Gunflint, Minnesota, 1977. Il dodicenne Benjamin perde la madre in un incidente stradale. Impaziente di conoscere l’identità del padre, lascia la casa degli zii, direzione New York, alla ricerca dell’uomo. Hoboken, New Jersey, 1927. La piccola Jamie vive sola con il padre. Isolata a causa della sua sordità, si rifugia nel cinema. Decisa ad incontrare la diva del muto Lillian Mayhew, scappa su un battello verso la “grande mela”. Due vite lontane nel tempo, ma non così distanti, destinate ad incrociarsi…

Wunderkammer:stanza che raccoglie centinaia, migliaia di oggetti di diversa fattura, bizzarri, inconsueti, con lo scopo di destare ammirazione; di fatto, antesignana del museo.
Un museo è la camera in cui Ben vive, circondato da una costellazione di ricordi della madre; un museo (di storia naturale) è il luogo in cui Jamie si perde alla ricerca della “stella”, Lillian Mayhew.
In quei lunghi corridoi semibui, in quelle stanze polverose dove un meteorite ci rammenta che siamo tutti comete precipitate dal cielo al quale desideriamo ritornare, sono esposte le testimonianze dell’essere umano. Il luogo sacro alle muse (seguendo l’etimologia della parola) che ispirano stupore e che, grazie alle sue meraviglie, ci fanno tornare bambini. E sono infatti dei bambini i protagonisti dell’ultimo film di Todd Haynes – tratto dall’omonimo best-seller di Brian Selznick (che in questa occasione indossa anche le vesti di sceneggiatore).

Ben e Jamie, due intraprendenti astronauti – il leitmotiv bowieniano di Space Oddity– in cerca della famiglia perduta, in uno spazio inesplorato (New York) che, come suggerisce la citazione introduttiva di Oscar Wilde, vivono nel fango – la ragazzina sordo-muta abbandonata dalla madre e il bambino orfano, di padre sconosciuto – ma non smettono mai di guardare le stelle, di meravigliarsi.

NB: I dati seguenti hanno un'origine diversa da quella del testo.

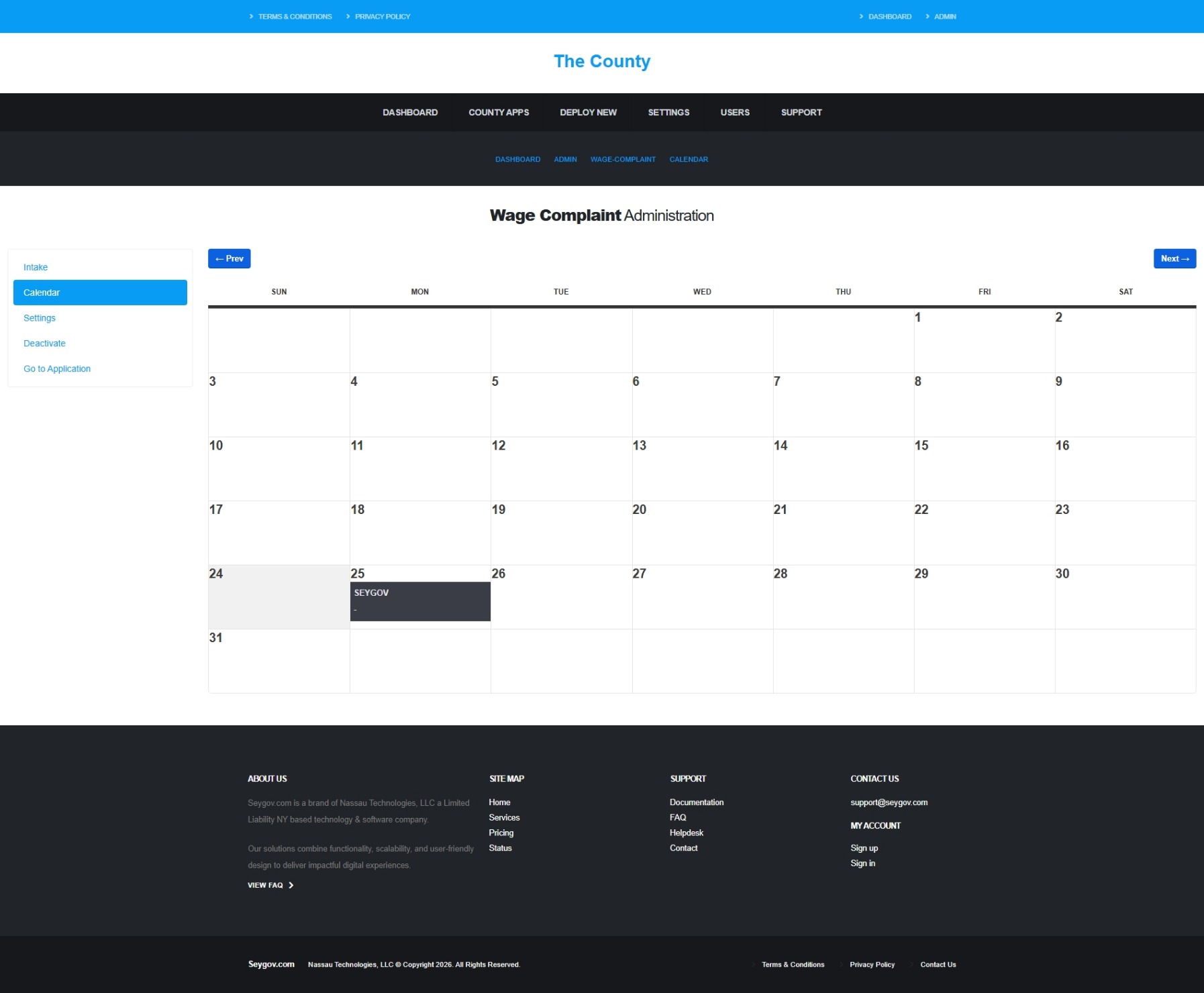Open Privacy Policy in top bar
This screenshot has width=1204, height=993.
pos(383,17)
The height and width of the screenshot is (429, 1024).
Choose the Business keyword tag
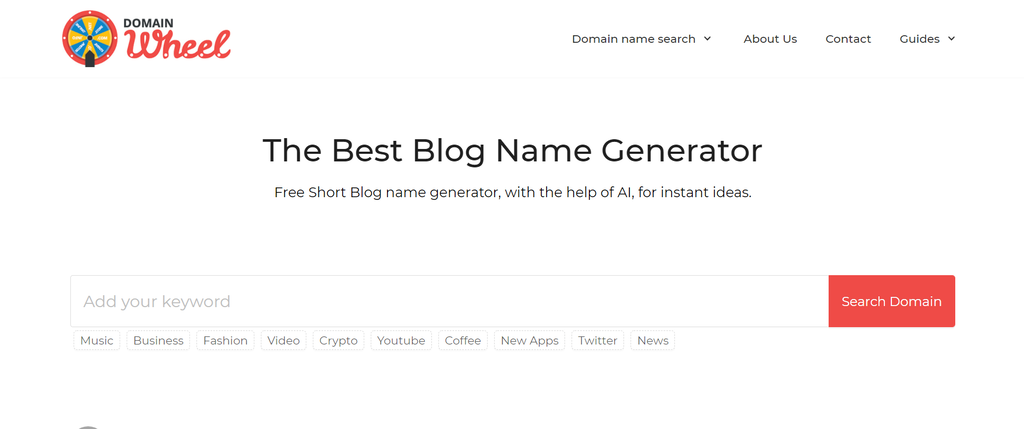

Con uno sviluppo diacronico – già presente, anche se assai più complesso, in “Io non sono qui” (2007) –, il regista statunitense mette in scena il rito iniziatico della sorpresa e dell’incanto; per la vita, per il mondo. Traiettorie e periodi paralleli: un 1927 muto, come Jamie – bianco e nero, colonna sonora, movimenti di macchina: Haynes utilizza gli strumenti di un vero e proprio film muto, come già “The Artist” di Michel Hazanavicius (2011) – e un 1977 funky, glam, dai colori acidi e saturi – “Velvet Goldmine” (1998) –, compongono una storia narrata dal basso, dalla prospettiva dei piccoli protagonisti. Racconti speculari, come uno specchio che riflette la sua stessa immagine, destinati ad incontrarsi e nell’incontro trovare il proprio significato – la sequenza conclusiva.

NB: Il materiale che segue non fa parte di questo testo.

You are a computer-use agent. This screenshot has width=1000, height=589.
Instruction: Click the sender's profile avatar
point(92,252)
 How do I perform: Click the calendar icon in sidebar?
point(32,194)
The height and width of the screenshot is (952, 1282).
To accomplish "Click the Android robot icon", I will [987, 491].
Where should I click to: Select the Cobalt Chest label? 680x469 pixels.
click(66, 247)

In un viaggio etereo (anche temporalmente) come l’infanzia – “L’illusionista” di Sylvain Chomet (2010) –, Jamie e Ben, due frammenti dello stesso intero, due corpi astrali silenziosi, scopriranno che per affrontare il mondo e il suo incantesimo non è necessaria una voce, perché la meraviglia – “To the Wonder” di Terrence Malick (2012) – lascia a bocca aperta, non ha bisogno di parole.